Regardless of the retreat in oil and gas prices from their peaks a year ago, resurgent global energy demand amid constrained supplies appears to be an enduring tailwind for U.S. energy producers. Hence, it could be wise to invest in fundamentally sound gas stocks, Marathon Petroleum (MPC), CVR Energy (CVI), and Epsilon Energy (EPSN). Read on…

Gas stocks Marathon Petroleum Corporation (MPC), CVR Energy, Inc. (CVI), and Epsilon Energy Ltd. (EPSN) could be ideal investments to capitalize on steadily increasing demand for oil and gas from Asian economies amid constrained supplies due to turbulent geopolitics.

Before delving deeper into the fundamentals of each of these stocks, let's take a look at what's happening in the energy sector.

Despite vows to fight climate change during his presidential campaign back in 2020, the geopolitically and macroeconomically topsy-turvy world of 2023 has compelled Joe Biden to adopt a more pragmatic approach toward oil drilling in the Alaskan Arctic. On March 13, his administration approved the massive Willow oil-drilling project in the Alaskan Arctic.
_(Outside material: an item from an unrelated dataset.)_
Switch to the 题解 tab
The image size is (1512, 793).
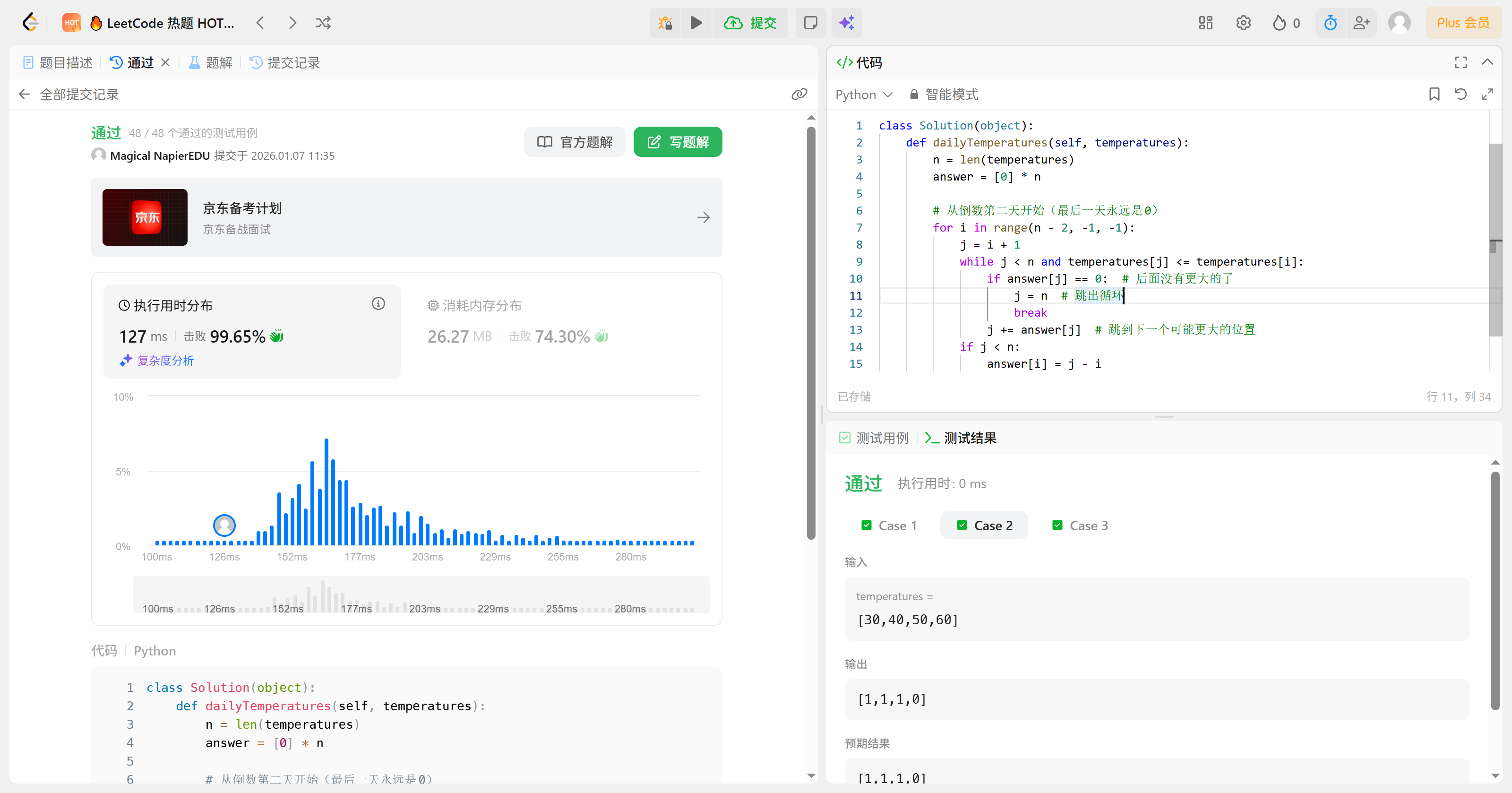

This has cleared the path for ConocoPhillips (COP) to start construction on its roughly $7 billion project in Alaska’s National Petroleum Reserve, which the company expects will produce about 180,000 barrels of oil a day at its peak.

Since the beginning of the conflict in Ukraine, the redrawing of the global energy map and shifting geopolitical inclinations in the Middle East have been nothing short of a windfall for U.S. energy producers. The United States has “gone from (being) a very domestically focused market into an international powerhouse.”
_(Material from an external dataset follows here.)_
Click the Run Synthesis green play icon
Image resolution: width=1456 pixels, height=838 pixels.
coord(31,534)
Although oil and gas prices have retreated from their peaks due to macroeconomic uncertainties caused by inflation and high-interest rates, the reopening of China, Europe’s increasing reliance on American shipments, and Russia’s announcement of a voluntary production cut of 500,000 barrels a day increase the likelihood of price increases toward the second half of the current fiscal year.

Moreover, as energy companies are treading carefully with the energy transition and have been slow to reinvest the cash flooding in, most businesses are promising healthy shareholder returns.

Let’s take a closer look at the featured stocks.

Marathon Petroleum Corporation (MPC)

MPC is involved in midstream and downstream businesses, such as petroleum product refining, marketing, and retail in the United States. The company operates through two segments: Refining & Marketing and Midstream transport.

On March 10, MPC paid its quarterly dividend of $0.75 per share of common stock. The company pays $3.00 annually as dividends, which translates to a forward yield of 2.36% at the current price. Dividend payouts have grown at a 10.4% CAGR over the past five years.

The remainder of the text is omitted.